Rosso no busca solemnidad ni épica, apuesta a la comedia, al riesgo y a la conexión directa con el espectador. Su cuerpo es herramienta, archivo y territorio de experimentación.
-Tuviste tu momento viral con el “El pollito pío”. ¿Cómo se gestó?
-Yo tengo un canal de YouTube desde 2010 con playbacks hechos solo con la cara. En Madrid, durante una función, el público votó por Facebook que hiciera “El pollito pío” como bonus track de la obra. Alguien lo filmó, lo subió y al otro día mi teléfono explotó. Fue inesperado y muy intenso. Me abrió puertas, pero también quedó muy pegado a mi imagen. Igual lo entiendo como parte del recorrido. Surgió de un juego, de algo genuino, y eso es lo que trato de preservar siempre, incluso cuando el alcance es masivo.

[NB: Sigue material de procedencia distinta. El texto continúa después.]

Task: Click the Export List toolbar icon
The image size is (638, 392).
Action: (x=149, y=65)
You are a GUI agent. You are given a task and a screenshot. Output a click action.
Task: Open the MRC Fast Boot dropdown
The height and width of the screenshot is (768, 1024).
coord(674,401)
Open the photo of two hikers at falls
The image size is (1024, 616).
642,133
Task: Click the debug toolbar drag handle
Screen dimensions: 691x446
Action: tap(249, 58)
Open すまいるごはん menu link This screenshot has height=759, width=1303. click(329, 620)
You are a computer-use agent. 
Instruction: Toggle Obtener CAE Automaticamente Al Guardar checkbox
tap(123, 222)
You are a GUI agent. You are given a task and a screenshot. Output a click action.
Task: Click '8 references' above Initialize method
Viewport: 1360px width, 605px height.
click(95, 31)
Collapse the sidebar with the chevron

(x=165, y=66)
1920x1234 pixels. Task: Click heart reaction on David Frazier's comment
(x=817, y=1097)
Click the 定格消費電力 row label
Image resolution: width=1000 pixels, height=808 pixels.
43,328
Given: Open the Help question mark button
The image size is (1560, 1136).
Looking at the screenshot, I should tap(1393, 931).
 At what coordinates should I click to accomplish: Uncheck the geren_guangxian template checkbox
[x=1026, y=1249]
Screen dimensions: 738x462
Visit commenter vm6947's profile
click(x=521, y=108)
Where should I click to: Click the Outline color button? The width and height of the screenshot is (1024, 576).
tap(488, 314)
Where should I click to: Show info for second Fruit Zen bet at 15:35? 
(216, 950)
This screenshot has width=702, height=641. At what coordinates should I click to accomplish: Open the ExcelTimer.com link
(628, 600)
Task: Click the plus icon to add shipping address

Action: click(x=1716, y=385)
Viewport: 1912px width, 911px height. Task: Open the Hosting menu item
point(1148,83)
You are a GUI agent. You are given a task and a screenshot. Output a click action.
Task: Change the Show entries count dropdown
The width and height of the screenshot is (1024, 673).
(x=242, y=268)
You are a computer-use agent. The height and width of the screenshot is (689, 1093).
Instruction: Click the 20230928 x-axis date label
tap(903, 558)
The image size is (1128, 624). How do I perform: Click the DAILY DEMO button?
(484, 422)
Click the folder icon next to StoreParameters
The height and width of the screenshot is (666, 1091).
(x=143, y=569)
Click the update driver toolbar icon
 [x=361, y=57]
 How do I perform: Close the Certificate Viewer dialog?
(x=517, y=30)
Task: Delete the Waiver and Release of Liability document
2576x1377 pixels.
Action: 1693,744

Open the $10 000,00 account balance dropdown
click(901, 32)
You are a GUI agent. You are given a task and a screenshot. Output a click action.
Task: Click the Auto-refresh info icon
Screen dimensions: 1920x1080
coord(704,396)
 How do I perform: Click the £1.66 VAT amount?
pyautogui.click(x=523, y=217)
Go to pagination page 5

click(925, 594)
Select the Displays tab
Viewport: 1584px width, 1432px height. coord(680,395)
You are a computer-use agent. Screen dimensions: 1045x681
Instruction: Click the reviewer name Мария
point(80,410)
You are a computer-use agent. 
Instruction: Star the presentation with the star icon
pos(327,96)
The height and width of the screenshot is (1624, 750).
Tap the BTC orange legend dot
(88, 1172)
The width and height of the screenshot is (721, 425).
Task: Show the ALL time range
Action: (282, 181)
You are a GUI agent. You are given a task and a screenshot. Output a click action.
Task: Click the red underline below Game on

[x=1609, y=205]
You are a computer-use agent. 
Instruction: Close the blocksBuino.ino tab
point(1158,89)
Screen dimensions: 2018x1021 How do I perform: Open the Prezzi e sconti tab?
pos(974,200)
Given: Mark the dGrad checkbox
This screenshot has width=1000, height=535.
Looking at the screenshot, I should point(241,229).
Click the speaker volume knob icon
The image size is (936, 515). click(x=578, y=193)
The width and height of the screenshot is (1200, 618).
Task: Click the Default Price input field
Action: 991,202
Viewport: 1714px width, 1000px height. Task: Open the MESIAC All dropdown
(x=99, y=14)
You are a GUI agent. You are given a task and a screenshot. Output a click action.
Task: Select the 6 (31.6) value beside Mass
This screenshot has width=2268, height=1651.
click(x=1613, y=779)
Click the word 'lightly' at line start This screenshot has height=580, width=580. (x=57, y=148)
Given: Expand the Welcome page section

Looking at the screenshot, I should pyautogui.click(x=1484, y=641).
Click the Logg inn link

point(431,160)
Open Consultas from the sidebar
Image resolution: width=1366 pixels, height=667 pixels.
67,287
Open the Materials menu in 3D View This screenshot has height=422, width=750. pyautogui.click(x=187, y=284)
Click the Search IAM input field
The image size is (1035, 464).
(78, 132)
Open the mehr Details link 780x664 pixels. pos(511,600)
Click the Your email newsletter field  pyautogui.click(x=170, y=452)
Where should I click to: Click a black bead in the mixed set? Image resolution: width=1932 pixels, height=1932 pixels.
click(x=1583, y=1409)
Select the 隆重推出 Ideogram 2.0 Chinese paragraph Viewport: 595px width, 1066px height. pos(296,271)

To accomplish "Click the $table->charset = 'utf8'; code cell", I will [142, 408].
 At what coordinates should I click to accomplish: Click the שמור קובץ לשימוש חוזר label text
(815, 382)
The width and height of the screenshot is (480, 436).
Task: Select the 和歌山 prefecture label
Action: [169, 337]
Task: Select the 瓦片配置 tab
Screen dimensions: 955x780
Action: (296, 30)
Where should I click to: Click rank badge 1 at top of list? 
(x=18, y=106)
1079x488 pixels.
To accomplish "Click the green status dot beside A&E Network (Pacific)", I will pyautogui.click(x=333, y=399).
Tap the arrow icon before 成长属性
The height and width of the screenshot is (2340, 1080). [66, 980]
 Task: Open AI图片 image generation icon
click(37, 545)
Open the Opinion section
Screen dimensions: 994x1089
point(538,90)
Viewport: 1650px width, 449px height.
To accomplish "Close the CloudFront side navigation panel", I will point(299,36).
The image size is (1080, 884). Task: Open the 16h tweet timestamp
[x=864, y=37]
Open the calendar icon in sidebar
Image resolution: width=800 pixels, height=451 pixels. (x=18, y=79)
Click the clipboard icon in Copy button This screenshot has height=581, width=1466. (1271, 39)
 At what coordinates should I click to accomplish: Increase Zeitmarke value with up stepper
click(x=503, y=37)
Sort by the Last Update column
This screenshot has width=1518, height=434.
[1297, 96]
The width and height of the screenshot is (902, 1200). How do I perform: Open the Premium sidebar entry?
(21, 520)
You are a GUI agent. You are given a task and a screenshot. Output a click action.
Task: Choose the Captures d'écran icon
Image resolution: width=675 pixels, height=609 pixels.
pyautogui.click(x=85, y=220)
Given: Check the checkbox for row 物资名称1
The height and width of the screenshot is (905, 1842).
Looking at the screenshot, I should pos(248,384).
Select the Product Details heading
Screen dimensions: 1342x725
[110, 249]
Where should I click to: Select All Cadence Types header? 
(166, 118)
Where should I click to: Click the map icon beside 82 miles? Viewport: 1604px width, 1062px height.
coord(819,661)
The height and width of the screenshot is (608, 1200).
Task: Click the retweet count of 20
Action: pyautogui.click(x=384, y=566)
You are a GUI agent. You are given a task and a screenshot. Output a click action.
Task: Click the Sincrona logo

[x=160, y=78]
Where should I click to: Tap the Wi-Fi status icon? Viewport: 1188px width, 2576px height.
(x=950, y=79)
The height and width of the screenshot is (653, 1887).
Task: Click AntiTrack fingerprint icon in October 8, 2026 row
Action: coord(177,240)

-Tu cuerpo es tu principal herramienta. ¿Cómo lo cuidás ante tanta exigencia?
-El entrenamiento es la obra. Llegamos dos horas antes, entramos en calor y cuando empieza la función ya estamos trabajando. No seguimos dietas estrictas, pero comemos liviano y nos cuidamos. Cuando no actuamos, hago yoga y natación. Y me cuido mucho, sobre todo ahora que ya no tengo 20 años. Mis amigos ahora están con la moda del padel pero yo prefiero no ir para evitar las típicas lesiones de rodilla. Si una actividad me puede causar algún riesgo físico, no la hago. El cuidado tampoco es una cárcel, es una elección consciente.
-¿Cómo proyectás tu futuro?
-Estamos haciendo mucha gira. Estaremos en Córdoba y Rosario. Creo que tanto “Un poyo rojo” como “Apocalipsync” tienen vida para rato. Igual estamos creando una continuación y tengo otros proyectos en marcha. Pero mientras las disfrutemos, van a seguir. Para nosotros es como juntarse a jugar un partido con amigos, pero arriba de un escenario.